La critique la plus radicale des EPA a été publiée en juillet 2006 par une délégation de la Commission pour les Affaires Européennes de l’Assemblée Nationale française. Le « Rapport Lefort » n’est rien moins qu’un réquisitoire sans appel à l’encontre de la Commission Européenne et surtout de sa Direction Générale pour le Commerce chargée des négociations avec les états ACP. Selon ce rapport, « l’Europe est en train de commettre une erreur capitale politique, tactique, économique et géostratégique, en maintenant ses objectifs et son calendrier pour les négociations, dans le but de boucler les traités EPA avant fin 2007 ». Cette critique est sévère et le remède proposé est drastique : le rapport recommande comme conséquence « absolument nécessaire » que le mandat donné à la Commission Européenne lui soit retiré et remplacé par un mandat nouveau et différent.

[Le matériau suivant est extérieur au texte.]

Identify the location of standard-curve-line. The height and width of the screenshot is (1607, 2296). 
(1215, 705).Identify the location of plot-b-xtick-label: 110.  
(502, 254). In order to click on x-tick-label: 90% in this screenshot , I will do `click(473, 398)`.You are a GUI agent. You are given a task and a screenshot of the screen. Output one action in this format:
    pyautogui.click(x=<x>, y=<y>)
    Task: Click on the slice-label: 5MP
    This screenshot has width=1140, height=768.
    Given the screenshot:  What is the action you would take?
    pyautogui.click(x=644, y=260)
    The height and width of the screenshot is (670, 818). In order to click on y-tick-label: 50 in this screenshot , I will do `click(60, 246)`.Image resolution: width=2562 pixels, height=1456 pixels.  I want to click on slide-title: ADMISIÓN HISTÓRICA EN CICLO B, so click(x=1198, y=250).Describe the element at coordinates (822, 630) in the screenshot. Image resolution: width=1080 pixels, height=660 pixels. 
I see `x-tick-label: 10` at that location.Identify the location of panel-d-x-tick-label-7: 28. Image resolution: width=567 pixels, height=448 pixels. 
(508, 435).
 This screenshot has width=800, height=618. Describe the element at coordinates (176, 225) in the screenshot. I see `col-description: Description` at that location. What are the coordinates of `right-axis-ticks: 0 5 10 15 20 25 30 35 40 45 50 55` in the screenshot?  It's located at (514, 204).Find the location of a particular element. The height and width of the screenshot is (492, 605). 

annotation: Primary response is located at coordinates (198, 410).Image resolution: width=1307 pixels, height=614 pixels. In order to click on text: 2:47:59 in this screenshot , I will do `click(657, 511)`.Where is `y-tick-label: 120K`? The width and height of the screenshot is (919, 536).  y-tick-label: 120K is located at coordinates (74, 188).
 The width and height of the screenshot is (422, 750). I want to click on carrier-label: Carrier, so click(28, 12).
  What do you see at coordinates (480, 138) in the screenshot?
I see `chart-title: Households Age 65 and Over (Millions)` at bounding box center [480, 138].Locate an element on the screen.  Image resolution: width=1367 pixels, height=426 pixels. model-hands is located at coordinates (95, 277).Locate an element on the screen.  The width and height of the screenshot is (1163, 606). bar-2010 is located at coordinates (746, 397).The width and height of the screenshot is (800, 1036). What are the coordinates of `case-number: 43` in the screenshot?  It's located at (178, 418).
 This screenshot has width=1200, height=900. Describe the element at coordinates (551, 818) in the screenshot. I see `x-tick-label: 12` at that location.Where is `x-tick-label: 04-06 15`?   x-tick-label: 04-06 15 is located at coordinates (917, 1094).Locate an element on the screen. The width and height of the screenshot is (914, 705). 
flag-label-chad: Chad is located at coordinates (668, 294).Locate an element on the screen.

Malgré toutes ces critiques et réticences, la Commission Européenne est actuellement en train d’augmenter la pression sur les états ACP afin d’obtenir la signature des EPA avant la fin de l’année. Selon l’avis des représentants du réseau africain pour le commerce (African Trade Network, ATN) et d’autres organisations actives dans les pays ACP, le sort des EPA est actuellement dans les mains des Européens.

La campagne « Stop EPA » a décidé, déjà au mois de mars de l’année dernière, de lancer un appel sur le plan mondial pour arrêter les négociation sur les EPA. Cet appel invite les organisations de la société civile, les mouvements d’ordre social, les syndicats et les organisations religieuses des états ACP et d’Europe à se mobiliser contre les traités EPA et à examiner de façon critique la politique européenne d’aide au développement. Il est nécessaire que cet appel soit entendu. Les EPA aggraveront la pauvreté dans les pays concernés ; il est inadmissible qu’ils soient négociés au nom des citoyens et citoyennes européens.

1 Eurafair, Stuttgart (Allemagne), http://www.eurafair.de
2 « We should contribute to the long term creation/development of export markets for EU exports … » http://www.europa.eu.int/comm/trade/issues/sectoral/competitiveness/index_en.htm
3 « Alter Wein in neuen Schläuchen ? » Handelspolitik aktuell, BDI, avril 2005, Numéro 1/2005.